Hall County District Attorney Lee Darragh will step aside for an investigation of the Hall County Board of Commissioners.
The board voted March 11 to ask Darragh to investigate consulting payments made by Chairman Tom Oliver to Carlyle Cox’s company, Omega Consulting.
On Friday, Darragh sent a letter to Richard A. Malone, executive director of the Prosecuting Attorneys Council of Georgia, asking him to conduct the investigation.
The Prosecuting Attorney’s Council of Georgia is an association of district attorneys and solicitors general that occasionally provide legal counsel.

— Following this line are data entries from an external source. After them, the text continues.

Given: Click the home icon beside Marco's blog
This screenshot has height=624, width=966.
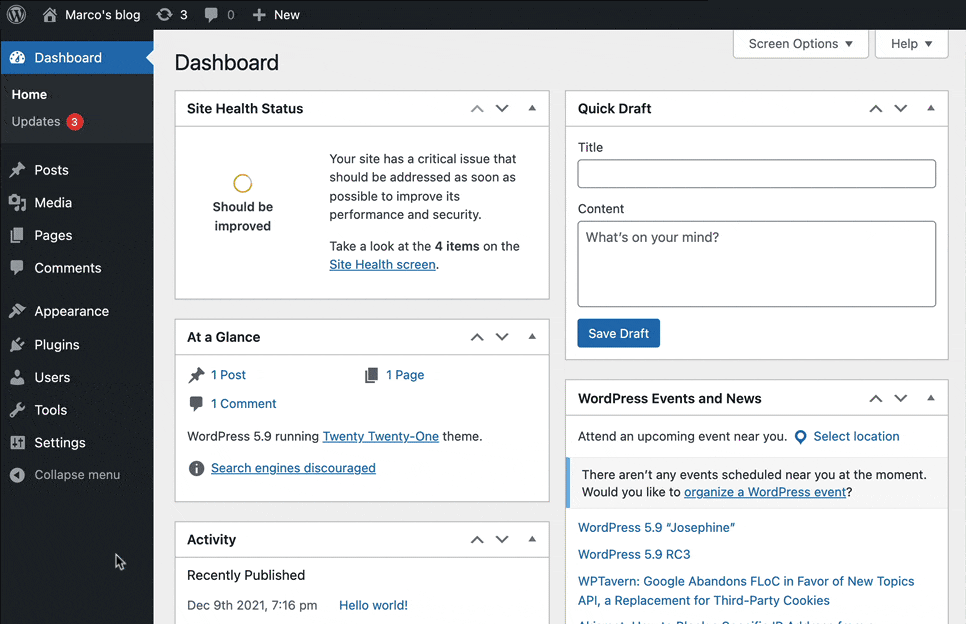Looking at the screenshot, I should [50, 15].
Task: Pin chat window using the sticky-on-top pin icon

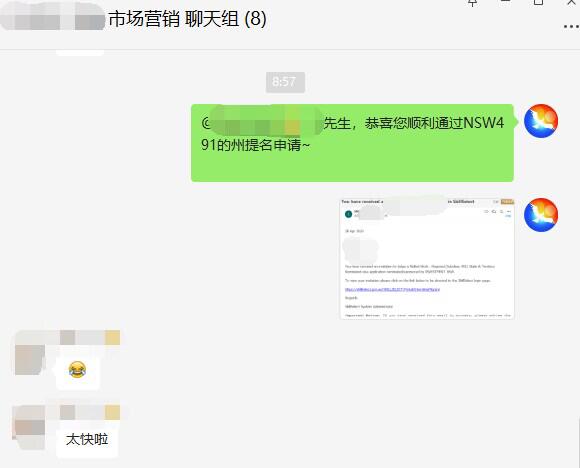Action: click(x=472, y=3)
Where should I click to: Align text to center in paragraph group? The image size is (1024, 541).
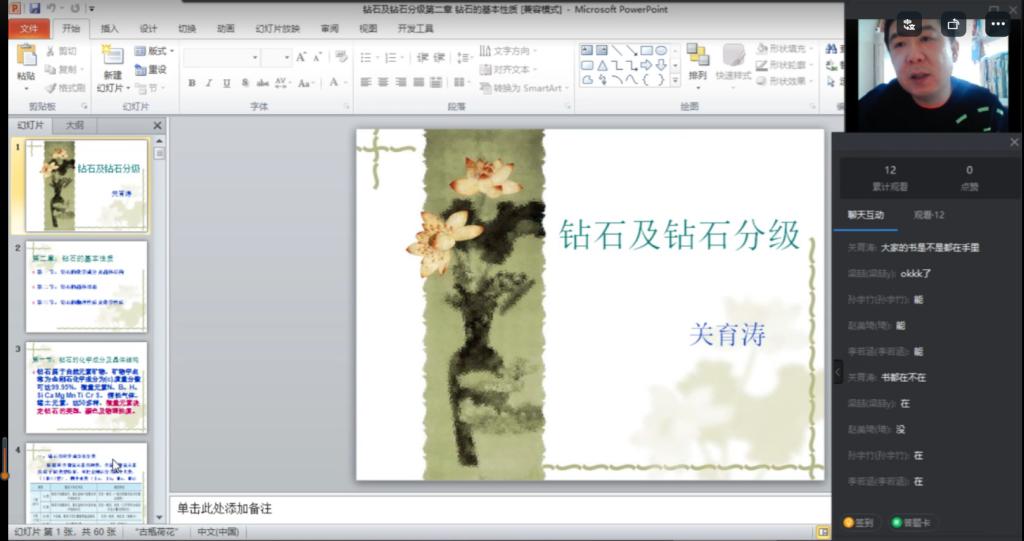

"Though I am both qualified and capable of making the impartial decisions concerning the matters referred to above, the Hall County Commission controls a substantial percentage of my budget as the district attorney for the Northeastern Judicial Circuit," Darragh wrote in the letter. "Though I would decide impartially, ethically it is important for me to avoid even the appearance of impropriety."
Darragh asked Malone to take over the investigation because of his "substantial experience as a prosecutor, former district attorney and executive director of the Prosecuting Attorneys Council of Georgia."
Oliver announced last month that the county had been paying Cox, a Hall County library board member and former Gainesville city manager, since 2006 for consulting services, specifically on water and sewer projects.
An open records request by The Times showed Cox had received $75,000 since February 2006, but had produced no correspondence or reports.
In addition to the investigation, the commission also voted to conduct a financial audit of all five commissioners, current County Administrator Charley Nix and former administrator Jim Shuler.
Malone was on furlough Friday and unavailable to comment. Darragh would not comment further on the matter.